While AI chatbots are rapidly becoming part of the customer journey, the details surrounding ChatGPT’s advertising platform raise significant concerns for advertisers. From sky-high CPMs to the complete absence of conversion tracking, the initial rollout appears far from ready for serious performance marketers.

In this article, we’ll break down:

  • What OpenAI has announced
  • How ChatGPT ads will work
  • Why the pricing model is problematic
  • The biggest issues for advertisers
  • Whether businesses should consider testing the platform

OpenAI’s Advertising Push Was Always Inevitable

Despite the explosive popularity of ChatGPT, OpenAI reportedly continues to lose enormous amounts of money. Estimates suggest the company could lose as much as $14 billion during 2026 alone.

Subscription revenue simply is not enough to sustain the infrastructure costs associated with AI products at scale. Even though millions of users pay for ChatGPT Plus subscriptions, OpenAI still needs additional revenue streams.

That makes advertising almost unavoidable.

This mirrors what we are already seeing elsewhere in the AI ecosystem:

  • Google integrating ads into AI Overviews
  • Heavy investment into Gemini
  • Increased AI-driven search experiences across platforms

The reality is simple: AI chatbots are becoming a major part of the customer journey. Consumers are increasingly using AI tools to research products, services, and businesses before making decisions.

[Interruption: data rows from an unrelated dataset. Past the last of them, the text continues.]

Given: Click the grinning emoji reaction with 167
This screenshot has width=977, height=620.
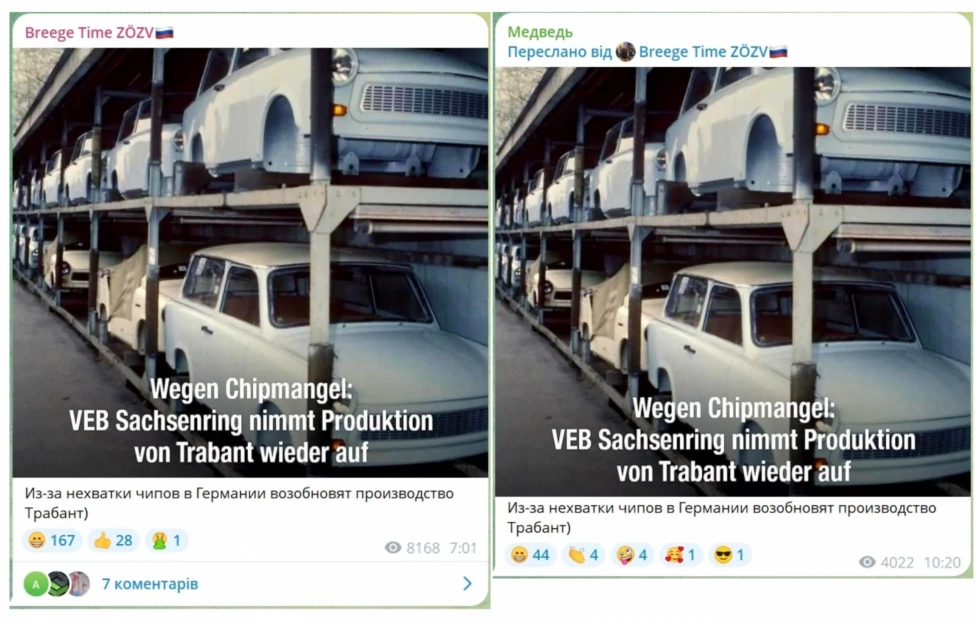Looking at the screenshot, I should [52, 540].
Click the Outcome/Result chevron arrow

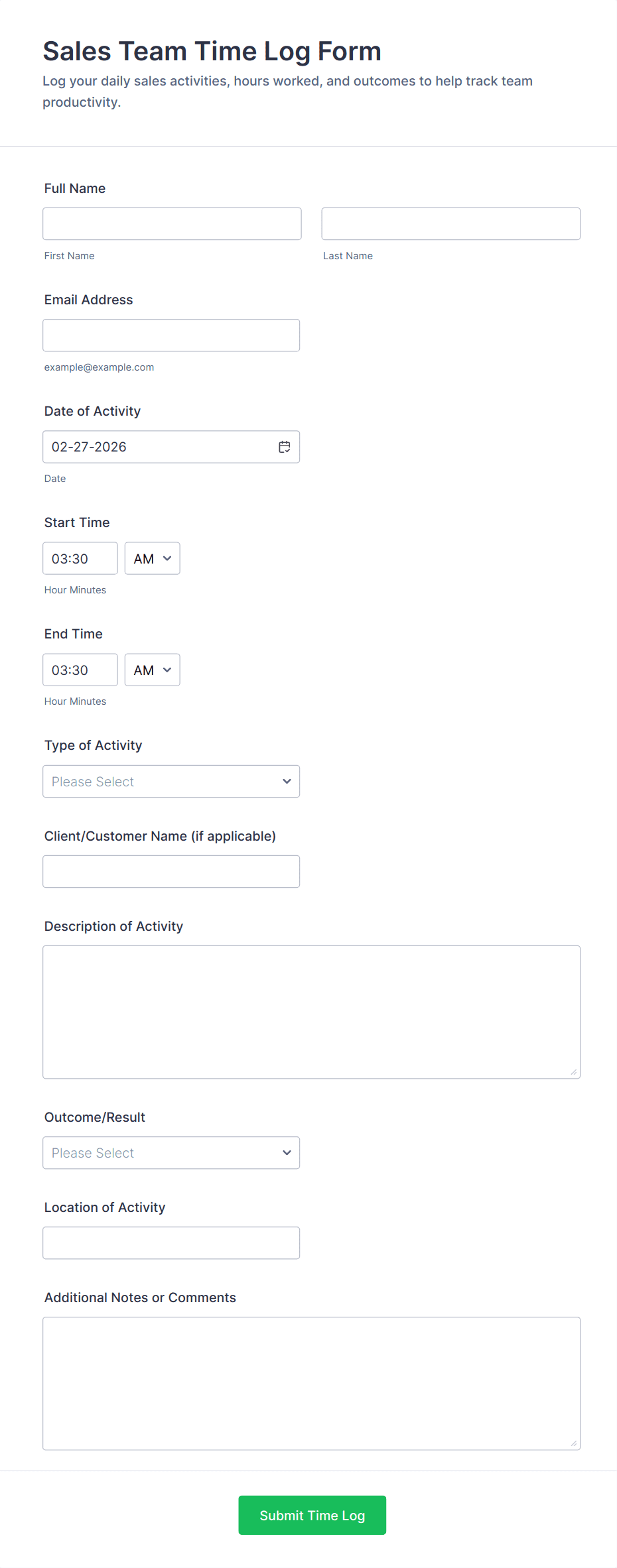[287, 1152]
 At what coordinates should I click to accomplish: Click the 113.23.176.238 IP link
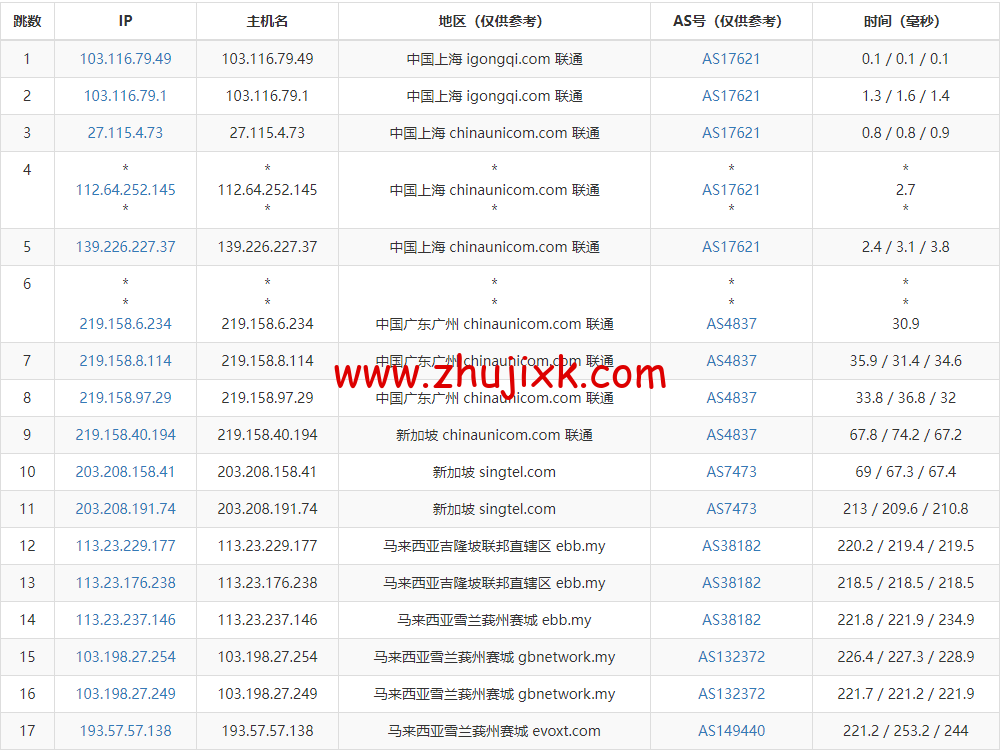(124, 583)
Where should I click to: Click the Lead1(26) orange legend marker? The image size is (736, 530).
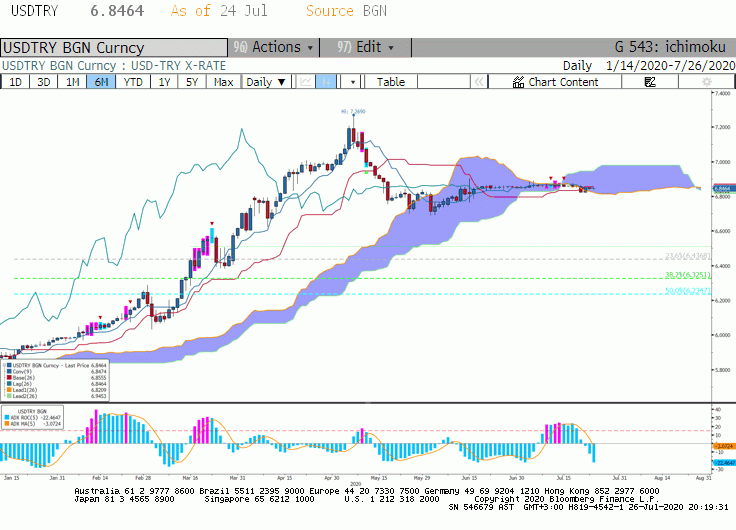9,390
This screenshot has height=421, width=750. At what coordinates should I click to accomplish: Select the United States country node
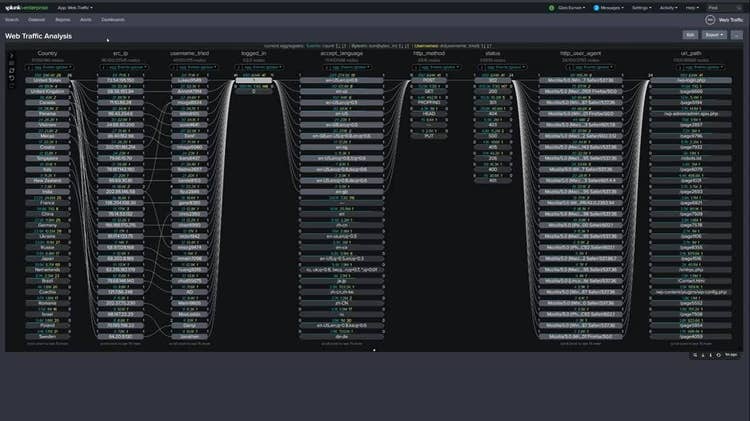46,81
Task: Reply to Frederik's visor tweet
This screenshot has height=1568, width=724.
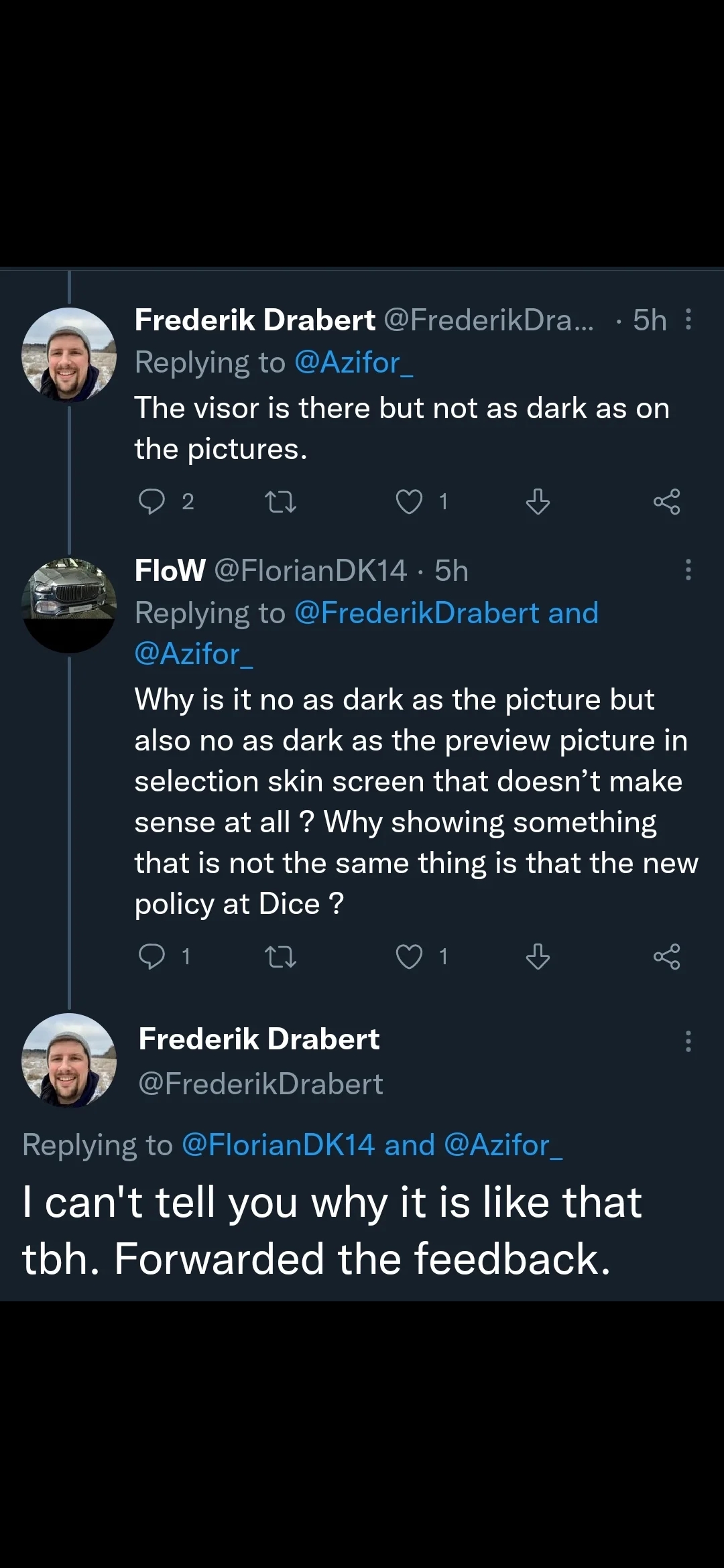Action: point(152,501)
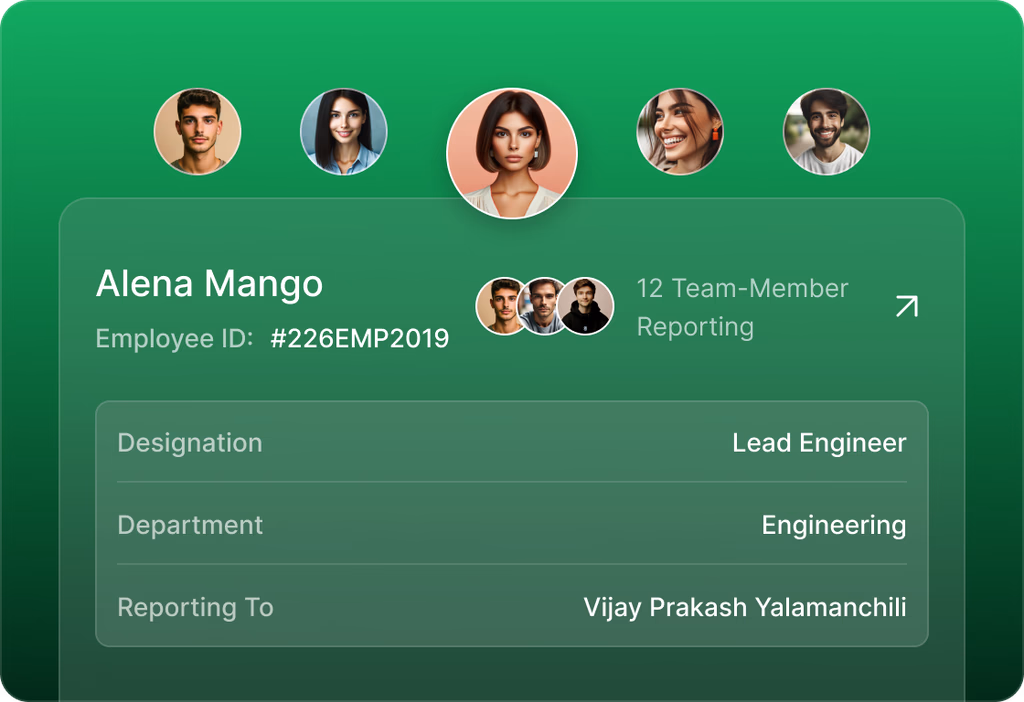Select the smiling woman avatar with orange earring
1024x702 pixels.
[680, 131]
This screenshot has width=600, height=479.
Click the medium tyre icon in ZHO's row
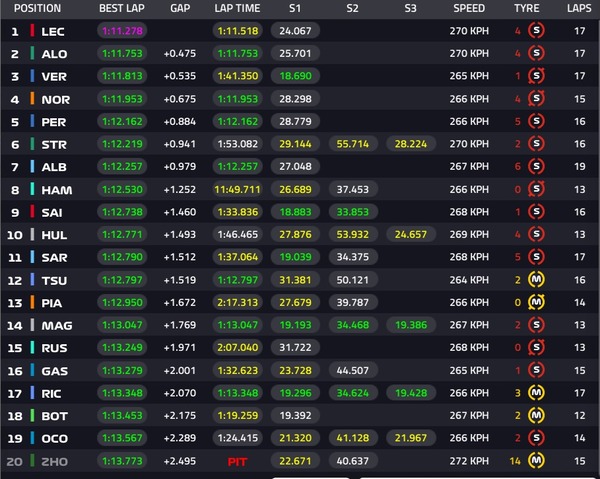click(x=536, y=459)
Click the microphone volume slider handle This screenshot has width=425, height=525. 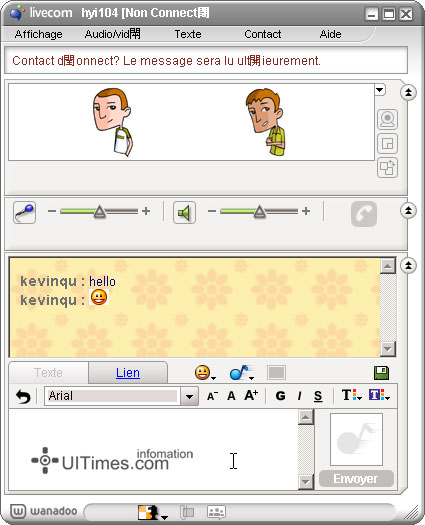99,212
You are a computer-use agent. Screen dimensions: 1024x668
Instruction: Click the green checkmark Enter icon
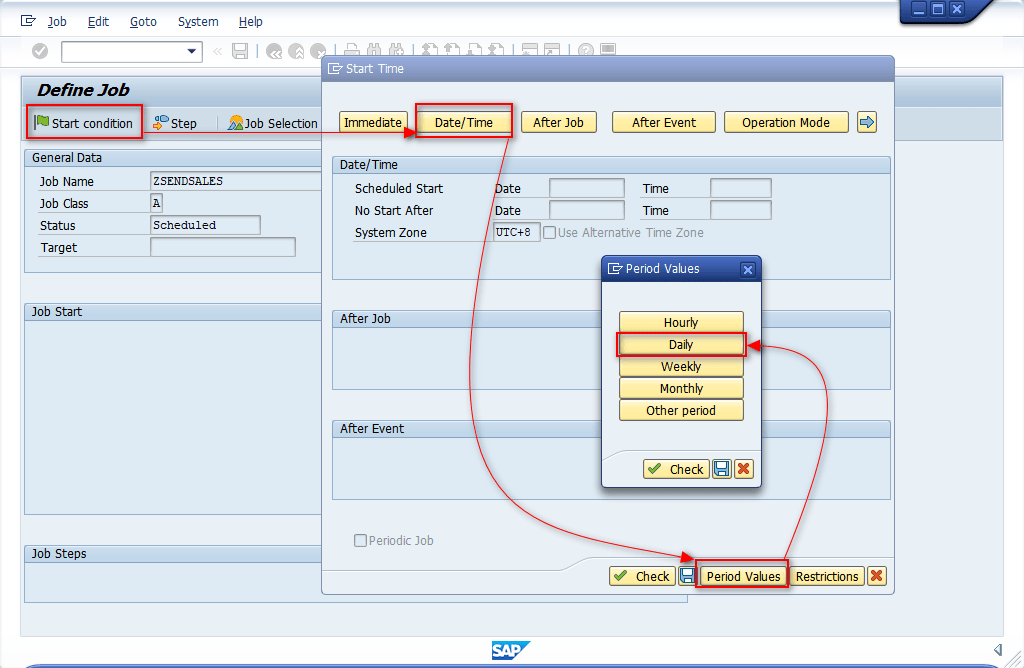click(x=40, y=51)
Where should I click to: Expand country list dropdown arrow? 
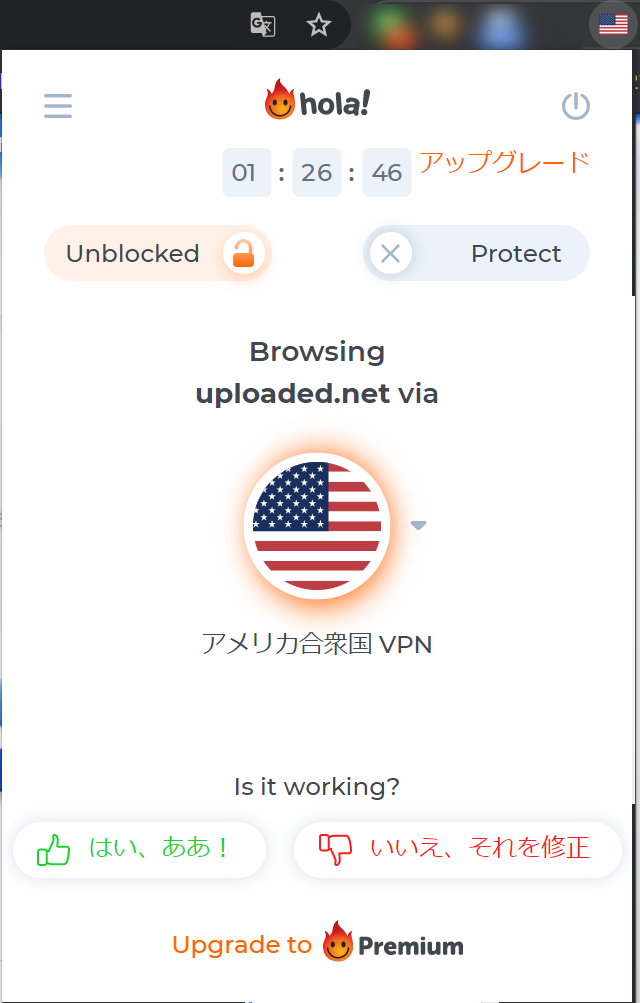tap(418, 525)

For advertisers, understanding this shift is essential.


How ChatGPT Ads Will Apparently Work

According to OpenAI’s promotional materials, ads will appear directly within the ChatGPT interface during user interactions.

However, the examples shown during the announcement immediately raised concerns.

One showcased query involved a user searching for information about Santa Fe, New Mexico — a very broad, informational query with little commercial intent. Yet ChatGPT still displayed advertisements alongside the response.

This is important because:

  • Google typically does not heavily monetise broad informational searches like this
  • Advertisers generally avoid bidding on vague, low-intent queries
  • Users searching for general information are less likely to convert

The issue here is relevance.

If ads begin appearing against highly generic prompts without strong buying intent, advertisers may end up paying for low-quality impressions that generate little commercial value.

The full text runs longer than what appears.